Wien (VP-Klub): "Obwohl der Erholungsraum der sogenannten Postsportgründe unmittelbar an dichtestverbautes Gebiet des Hernalser Zentralraumes grenzt, wird durch sozialistischen Mehrheitsbeschluss mit einer neuen Flächenwidmung eine beachtliche Verbauung in Zukunft ermöglicht", kritisierte der ÖVP Wien-LAbg. Johannes Prochaska in der heutigen Gemeinderatssitzung.

Besonders empörend sei noch zusätzlich die Vorgehensweise der absoluten SP-Herrschaft im Rathaus, die klare Ablehnung dieses Vorhabens in der Bezirksvertretung glatt zu ignorieren und damit der Bezirksvorsteherin gegen die Mehrheit der Bezirksräte aus der wohlverdienten Patsche zu helfen. "Damit wird nicht nur die Bezirksdemokratie ad absurdum geführt, sondern die besorgten Hernalser selbst vor den Kopf gestoßen", betonte Prochaska.

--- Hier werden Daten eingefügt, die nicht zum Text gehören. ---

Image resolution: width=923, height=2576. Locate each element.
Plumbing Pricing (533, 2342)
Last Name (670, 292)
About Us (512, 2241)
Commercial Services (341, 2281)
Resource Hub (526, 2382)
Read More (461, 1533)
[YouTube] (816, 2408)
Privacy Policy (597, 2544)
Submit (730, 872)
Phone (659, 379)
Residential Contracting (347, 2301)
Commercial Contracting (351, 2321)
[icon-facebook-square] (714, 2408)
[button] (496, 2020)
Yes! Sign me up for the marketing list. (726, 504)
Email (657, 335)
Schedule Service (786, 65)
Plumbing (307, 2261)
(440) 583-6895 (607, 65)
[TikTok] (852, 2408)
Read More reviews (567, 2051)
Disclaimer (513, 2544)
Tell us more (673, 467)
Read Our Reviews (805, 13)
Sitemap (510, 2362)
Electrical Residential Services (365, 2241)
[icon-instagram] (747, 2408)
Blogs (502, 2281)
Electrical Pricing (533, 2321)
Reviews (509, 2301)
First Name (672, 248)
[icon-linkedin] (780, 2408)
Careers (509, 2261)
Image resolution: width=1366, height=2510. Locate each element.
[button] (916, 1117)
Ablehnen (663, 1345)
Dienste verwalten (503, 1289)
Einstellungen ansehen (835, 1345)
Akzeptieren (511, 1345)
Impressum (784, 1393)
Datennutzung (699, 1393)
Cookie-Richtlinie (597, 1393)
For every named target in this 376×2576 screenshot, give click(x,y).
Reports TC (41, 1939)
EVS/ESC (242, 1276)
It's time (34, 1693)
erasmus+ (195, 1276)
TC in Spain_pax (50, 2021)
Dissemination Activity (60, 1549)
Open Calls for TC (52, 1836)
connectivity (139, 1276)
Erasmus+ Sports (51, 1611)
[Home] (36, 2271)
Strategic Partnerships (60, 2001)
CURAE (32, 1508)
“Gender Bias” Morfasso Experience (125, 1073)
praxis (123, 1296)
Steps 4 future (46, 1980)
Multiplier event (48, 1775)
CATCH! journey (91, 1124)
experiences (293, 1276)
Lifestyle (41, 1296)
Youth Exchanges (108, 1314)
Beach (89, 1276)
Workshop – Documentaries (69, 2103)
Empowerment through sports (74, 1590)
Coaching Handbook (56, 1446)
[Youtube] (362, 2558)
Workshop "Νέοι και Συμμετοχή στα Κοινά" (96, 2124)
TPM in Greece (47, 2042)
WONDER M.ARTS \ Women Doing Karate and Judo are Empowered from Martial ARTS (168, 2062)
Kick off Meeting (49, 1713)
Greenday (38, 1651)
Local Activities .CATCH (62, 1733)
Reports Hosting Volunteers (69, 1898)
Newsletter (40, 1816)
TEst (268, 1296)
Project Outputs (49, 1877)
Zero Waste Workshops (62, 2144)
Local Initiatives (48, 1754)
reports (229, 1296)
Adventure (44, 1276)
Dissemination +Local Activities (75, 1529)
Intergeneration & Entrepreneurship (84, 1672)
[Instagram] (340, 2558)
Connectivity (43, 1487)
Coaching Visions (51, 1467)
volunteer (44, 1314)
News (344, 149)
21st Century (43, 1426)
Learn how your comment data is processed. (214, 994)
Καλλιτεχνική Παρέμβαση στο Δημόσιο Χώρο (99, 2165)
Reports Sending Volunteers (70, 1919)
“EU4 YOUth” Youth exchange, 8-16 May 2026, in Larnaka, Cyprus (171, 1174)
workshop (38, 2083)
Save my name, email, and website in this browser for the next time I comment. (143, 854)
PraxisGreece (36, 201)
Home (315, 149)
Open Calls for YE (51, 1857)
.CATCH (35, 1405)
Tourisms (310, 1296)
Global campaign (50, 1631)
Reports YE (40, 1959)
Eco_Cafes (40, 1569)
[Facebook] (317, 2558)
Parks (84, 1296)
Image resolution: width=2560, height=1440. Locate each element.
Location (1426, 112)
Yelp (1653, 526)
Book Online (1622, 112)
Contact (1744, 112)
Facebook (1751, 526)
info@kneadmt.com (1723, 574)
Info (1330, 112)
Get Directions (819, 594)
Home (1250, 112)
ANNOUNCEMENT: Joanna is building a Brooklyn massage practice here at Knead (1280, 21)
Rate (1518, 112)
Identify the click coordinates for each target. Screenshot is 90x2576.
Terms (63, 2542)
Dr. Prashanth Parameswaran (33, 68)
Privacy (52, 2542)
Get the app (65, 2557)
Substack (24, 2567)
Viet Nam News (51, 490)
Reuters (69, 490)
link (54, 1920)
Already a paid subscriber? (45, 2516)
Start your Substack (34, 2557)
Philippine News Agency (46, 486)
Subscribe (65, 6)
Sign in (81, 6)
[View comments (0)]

Daher auch der enorme Zuspruch für die Unterschriftenaktion der Hernalser Volkspartei. Die SPÖ sei auch heute nicht in der Lage gewesen, Sinn und Zweck eines Bauklotzes von 70m Länge und bis zu 19m Höhe anstelle von Wiesen, Sträuchern und altem Baumbestand logisch zu erklären. Deshalb verstärke sich auch der Verdacht, dass das "Anknabbern" des Südrandes der "Postsportgründe" gleichsam ein Politprojekt für die Vermarktung des gesamten Geländes an der Bezirksgrenze zu Währing darstelle.

"Eine in ihre eigenen Widersprüche ("keine Bebauung" 27.9.; "Errichtung von Wohnungen" 15.10.; "bloße Vorsorgeflächen" in der jüngsten Bezirkszeitung) verhedderte Bezirksvorsteherin ist hoffnungslos gescheitert, der selbstherrlichen Rathaus-SPÖ werden wir das gleiche Schicksal bescheren", schloss Prochaska.